Fischer threw epic tantrums at his 1972 championship match with Boris Spassky—over lighting, chess sets, orange juice, audience noise. Were his antics a ploy?
I don't think so. Bobby looked upon chess as a great art. When he played, he was like Vladimir Horowitz at Carnegie Hall. He wanted silence, respect, proper lighting; he didn't want people with candy wrappers in the audience.
In later years his behavior was grotesque and hateful. Although he was Jewish, he became a raving anti-Semite and called for mass killings of American Jews. What brought that on?
The New York chess community was highly Jewish during his early career, and he felt that he was not getting enough respect. So he made this illogical jump, "I don't like Jews because the Jews control the money in chess, and I'm not getting any." It was irrational. Then he stumbled upon The Protocols of the Elders of Zion, the famous anti-Semitic tract, and bought it as nonfiction.
You knew Fischer in his salad days. What were your impressions?
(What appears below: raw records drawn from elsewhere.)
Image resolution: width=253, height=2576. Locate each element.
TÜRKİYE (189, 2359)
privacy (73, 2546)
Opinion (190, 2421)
I had dinners with him, and if there was a lull in the conversation he'd pull out his pocket chess set. He'd be eating and analyzing games. I saw him do it in the street as he was walking; he'd pull out his chess set and start moving the pieces. I liked him. I found him interesting and generous. When I was broke, he said, "Can I lend you some money?"—my brother didn't even do that.
What do chess aficionados see in Fischer?
I played him many times; I call him the Mozart of chess. His chess was crystalline, perfect—not murky or hidden, like some players, where suddenly they spring a trap. You could see what he was doing, but you couldn't resist it, it was so powerful.